Malgré les accusations, Philippe Janicot conteste les faits qui lui sont reprochés. [Nicolas Guyonnet / Hans Lucas / Hans Lucas via AFP]

Réélu dès le premier tour à Boisseuil (Haute-Vienne), Philippe Janicot ne peut pourtant pas exercer sur place. Mis en examen pour viols et soumis à un contrôle judiciaire, le maire est interdit de séjour dans sa commune, une situation inédite.

Un maire élu au premier tour des élections municipales et pourtant interdit de mettre un pied dans sa ville. Réélu dimanche dernier, Philippe Janicot (sans étiquette) se retrouve dans une situation inédite.

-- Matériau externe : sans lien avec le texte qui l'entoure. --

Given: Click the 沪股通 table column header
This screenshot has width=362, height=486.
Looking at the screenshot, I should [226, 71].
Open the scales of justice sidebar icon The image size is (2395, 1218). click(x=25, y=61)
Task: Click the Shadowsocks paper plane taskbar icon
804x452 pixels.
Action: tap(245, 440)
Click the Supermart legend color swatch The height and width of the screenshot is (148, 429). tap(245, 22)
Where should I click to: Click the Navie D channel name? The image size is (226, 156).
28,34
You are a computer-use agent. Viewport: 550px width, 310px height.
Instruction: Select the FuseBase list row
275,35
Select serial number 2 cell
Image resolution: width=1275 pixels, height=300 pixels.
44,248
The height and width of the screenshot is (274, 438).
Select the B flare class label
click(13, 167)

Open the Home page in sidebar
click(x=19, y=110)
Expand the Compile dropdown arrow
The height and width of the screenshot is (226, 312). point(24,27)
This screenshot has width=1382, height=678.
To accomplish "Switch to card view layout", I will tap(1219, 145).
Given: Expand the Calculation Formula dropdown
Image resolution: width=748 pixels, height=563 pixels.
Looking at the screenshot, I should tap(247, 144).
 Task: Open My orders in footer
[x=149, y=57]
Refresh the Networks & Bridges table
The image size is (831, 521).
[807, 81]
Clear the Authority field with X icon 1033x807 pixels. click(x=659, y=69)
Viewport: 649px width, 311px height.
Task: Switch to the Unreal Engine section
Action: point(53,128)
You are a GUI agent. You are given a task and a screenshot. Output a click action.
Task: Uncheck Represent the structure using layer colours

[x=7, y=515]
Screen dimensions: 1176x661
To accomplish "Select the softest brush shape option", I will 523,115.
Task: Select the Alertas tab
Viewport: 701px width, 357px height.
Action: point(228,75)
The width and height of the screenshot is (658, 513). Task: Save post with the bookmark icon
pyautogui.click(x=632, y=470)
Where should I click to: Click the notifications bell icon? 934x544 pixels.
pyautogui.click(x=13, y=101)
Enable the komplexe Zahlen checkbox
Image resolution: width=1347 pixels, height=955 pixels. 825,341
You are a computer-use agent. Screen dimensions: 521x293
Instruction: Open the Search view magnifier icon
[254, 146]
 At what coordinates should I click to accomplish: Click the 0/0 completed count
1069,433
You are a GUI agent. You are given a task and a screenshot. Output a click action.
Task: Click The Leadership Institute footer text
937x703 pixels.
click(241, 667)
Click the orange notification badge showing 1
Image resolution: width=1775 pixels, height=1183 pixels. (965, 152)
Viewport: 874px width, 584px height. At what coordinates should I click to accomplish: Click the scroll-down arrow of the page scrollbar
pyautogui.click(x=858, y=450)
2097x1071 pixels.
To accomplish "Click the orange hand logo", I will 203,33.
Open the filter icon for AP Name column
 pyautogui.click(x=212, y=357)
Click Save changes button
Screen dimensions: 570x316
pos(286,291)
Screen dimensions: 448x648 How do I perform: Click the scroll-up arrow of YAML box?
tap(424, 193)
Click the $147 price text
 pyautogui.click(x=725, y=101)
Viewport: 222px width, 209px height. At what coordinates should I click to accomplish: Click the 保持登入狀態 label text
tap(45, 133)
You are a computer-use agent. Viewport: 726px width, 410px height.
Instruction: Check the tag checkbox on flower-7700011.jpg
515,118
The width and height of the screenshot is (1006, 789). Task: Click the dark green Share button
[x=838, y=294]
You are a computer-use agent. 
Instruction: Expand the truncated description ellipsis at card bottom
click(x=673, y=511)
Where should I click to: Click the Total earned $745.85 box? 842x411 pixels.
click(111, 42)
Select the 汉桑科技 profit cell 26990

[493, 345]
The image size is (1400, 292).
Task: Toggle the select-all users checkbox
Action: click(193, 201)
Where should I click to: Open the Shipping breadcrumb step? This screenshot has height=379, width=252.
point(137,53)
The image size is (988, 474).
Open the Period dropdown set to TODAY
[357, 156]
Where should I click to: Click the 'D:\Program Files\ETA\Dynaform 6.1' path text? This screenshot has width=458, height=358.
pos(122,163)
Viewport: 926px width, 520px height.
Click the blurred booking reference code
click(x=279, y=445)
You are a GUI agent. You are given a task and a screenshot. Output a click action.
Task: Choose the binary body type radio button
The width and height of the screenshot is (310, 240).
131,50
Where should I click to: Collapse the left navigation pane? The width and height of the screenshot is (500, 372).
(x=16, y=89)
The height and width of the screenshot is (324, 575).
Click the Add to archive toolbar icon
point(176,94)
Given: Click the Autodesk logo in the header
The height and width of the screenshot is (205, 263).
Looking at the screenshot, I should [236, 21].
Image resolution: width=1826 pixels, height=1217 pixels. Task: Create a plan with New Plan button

Mis en examen pour viols et soumis à un contrôle judiciaire, l’élu de Boisseuil (Haute-Vienne) n’a pas le droit de se rendre dans sa propre commune.

Mis en examen pour viol

Le maire sortant a pourtant été reconduit à la tête de cette commune d’environ 3.000 habitants avec 51,6 % des voix (885 suffrages), face à la liste citoyenne de gauche emmenée par Amandine Coiraud (48,4 %).

Mais derrière cette victoire électorale se cache un contexte judiciaire particulièrement lourd. Philippe Janicot a été mis en examen le 17 décembre dernier après des accusations de viol portées par plusieurs femmes, dont son ex-compagne.

Placé en détention provisoire fin 2025, l’élu a ensuite été remis en liberté sous contrôle judiciaire. Celui-ci s’accompagne notamment d’une mesure d’éloignement lui interdisant de paraître à Boisseuil. Il est donc contraint de vivre à Bordeaux, à plusieurs centaines de kilomètres de sa commune.

Un maire élu… mais absent

Conséquence directe : malgré sa réélection, Philippe Janicot ne peut pas exercer pleinement ses fonctions sur place. Il lui est interdit de mettre un pied dans la commune dont il reste pourtant le maire, une situation rare dans la vie politique locale.

Dans certains cas, il pourrait toutefois être autorisé à "assister aux réunions du conseil municipal", indiquait son avocat, maître Emmanuel Raynal, à nos confrères de Slate.

Une situation qui interroge

Cette affaire met en lumière un paradoxe du droit français : un élu mis en examen, et donc présumé innocent, peut se présenter à une élection et être élu, sauf en cas de condamnation assortie d’une peine d’inéligibilité.

À Boisseuil, comme ailleurs, ce type de situation suscite de vives interrogations sur l’exemplarité des responsables politiques et le fonctionnement démocratique des collectivités locales. Malgré les accusations, Philippe Janicot conteste les faits qui lui sont reprochés.